The decision to convene the meeting of the CRA headed by Prime Minister Manmohan Singh either on September 19 or 20 comes a day after the Supreme Court pulled up PMO officials on the issue.
Water Resources Minister P K Bansal said on Tuesday the Centre was in touch with the chief ministers of the member-states of the CRA and expressed the hope that everyone would be present at the meeting.
"We are in touch with all the chief ministers and everybody would be there (at the meeting). In all likelihood, it will be 19th or 20th of this month," Bansal told reporters.
He was responding to questions about the Supreme Court's strong remarks against PMO officials for not convening the meeting.
The last time the CRA met was on February 10, 2003 under the chairmanship of the then PM A B Vajpayee. The CRA was set up by the Centre in 1997 with far reaching powers to ensure the implementation of the interim order.
Tamil Nadu and Karnataka have been locked in a bitter battle for over two decades to share the water of Cauvery River. Both states are now fighting their battle in the Supreme Court.
The Cauvery Water Disputes Tribunal had in 2007 submitted its report, awarding water share to all the states concerned.
An apex court bench of justices D K Jain and Madan B Lokur had on Monday expressed surprise that the meeting of the CRA, comprising chief ministers of Karnataka, Tamil Nadu, Pondicherry, Kerala, has not taken place as the PMO is trying to fix a date convenient to all members.
"It is surprising and shocking that you require consent of the states for even fixing the date for the meeting. For fixing a date, it requires the convenience of the PM or the convenience of states," the bench asked.

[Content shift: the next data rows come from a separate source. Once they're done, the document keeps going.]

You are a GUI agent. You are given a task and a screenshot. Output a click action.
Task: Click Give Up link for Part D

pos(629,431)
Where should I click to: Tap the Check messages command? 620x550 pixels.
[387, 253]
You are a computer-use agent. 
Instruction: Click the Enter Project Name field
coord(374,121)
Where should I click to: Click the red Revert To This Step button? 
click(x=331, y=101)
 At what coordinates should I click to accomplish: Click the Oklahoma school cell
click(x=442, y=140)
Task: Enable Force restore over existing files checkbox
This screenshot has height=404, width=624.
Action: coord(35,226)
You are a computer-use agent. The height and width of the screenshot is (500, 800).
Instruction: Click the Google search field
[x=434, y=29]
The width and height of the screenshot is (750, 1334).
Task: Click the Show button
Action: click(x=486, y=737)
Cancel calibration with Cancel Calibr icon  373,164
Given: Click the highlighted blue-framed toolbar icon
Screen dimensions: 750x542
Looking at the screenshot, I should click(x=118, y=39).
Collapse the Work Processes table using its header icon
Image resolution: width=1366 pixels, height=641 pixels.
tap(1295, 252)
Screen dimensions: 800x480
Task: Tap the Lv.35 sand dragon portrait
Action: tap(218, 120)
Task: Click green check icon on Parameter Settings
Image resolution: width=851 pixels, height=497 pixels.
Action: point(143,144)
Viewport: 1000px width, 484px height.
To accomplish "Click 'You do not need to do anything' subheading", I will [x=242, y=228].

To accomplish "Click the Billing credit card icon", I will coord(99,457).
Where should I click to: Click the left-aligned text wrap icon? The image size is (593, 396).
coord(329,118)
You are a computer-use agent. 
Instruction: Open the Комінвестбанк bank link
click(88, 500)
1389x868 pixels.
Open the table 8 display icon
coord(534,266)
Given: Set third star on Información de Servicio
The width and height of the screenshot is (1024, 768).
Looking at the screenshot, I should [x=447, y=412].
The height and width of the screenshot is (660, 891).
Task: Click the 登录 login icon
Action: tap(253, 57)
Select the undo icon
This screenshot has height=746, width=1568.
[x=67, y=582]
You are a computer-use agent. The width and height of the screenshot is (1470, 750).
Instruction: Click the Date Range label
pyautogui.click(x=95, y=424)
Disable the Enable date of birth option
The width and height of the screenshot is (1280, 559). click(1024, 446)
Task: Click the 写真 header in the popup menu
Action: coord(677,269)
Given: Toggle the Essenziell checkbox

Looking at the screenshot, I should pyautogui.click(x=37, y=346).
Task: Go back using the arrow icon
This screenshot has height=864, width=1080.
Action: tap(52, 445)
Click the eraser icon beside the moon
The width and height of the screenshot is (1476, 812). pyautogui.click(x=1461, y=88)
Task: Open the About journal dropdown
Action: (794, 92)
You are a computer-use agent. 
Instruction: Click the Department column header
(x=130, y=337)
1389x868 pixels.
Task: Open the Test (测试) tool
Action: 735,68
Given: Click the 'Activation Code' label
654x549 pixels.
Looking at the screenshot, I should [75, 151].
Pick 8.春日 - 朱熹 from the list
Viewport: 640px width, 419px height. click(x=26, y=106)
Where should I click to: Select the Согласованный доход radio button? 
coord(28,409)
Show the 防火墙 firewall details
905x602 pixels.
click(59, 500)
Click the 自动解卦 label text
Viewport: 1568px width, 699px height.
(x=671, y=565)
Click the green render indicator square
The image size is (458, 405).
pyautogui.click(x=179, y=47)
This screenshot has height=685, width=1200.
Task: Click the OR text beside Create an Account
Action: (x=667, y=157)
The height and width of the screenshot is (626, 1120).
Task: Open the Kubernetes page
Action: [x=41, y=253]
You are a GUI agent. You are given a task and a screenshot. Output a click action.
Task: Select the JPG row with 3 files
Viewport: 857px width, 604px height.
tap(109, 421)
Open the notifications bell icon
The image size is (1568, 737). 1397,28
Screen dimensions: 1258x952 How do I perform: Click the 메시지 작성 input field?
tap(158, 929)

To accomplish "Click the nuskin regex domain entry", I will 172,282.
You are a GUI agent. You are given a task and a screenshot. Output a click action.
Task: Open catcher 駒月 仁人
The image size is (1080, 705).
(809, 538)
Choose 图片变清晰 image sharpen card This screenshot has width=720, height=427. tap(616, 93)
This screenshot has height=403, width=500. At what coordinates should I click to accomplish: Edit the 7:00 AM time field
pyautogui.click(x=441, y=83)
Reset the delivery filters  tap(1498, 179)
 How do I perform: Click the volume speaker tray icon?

Tamil Nadu Chief Minister J Jayalalithaa had been demanding that Singh convene the meeting of the CRA.
The Cauvery Monitoring Committee meets to resolve issues. The CMC consists of secretary, water resources as the chairperson, chief secretaries and chief engineers of the basin states as members and chairman, central water commission as members.
The Centre on August 30 had told the apex court that it would soon convene a CRA meeting to consider Tamil Nadu's plea for release of 25.373 thousand million cubic feet of water from the Cauvery River to save the state's standing crops.
In its application, Tamil Nadu had said during the current irrigation year 2012-2013, though the southwest monsoon is not vigorous in the Cauvery catchment of Karnataka, the state of Karnataka has received 21.9 TMC ft of inflow in its four major reservoirs up to July 20.
It had complained that over the years, Karnataka did not agree to the distress sharing formula evolved by the central water commission/Cauvery monitoring committee, with the result that it "resorts to impounding all the flows in its reservoirs depriving the state of Tamil Nadu in getting its legitimate flows, more so during the lean years, thus aggravating the distress situation."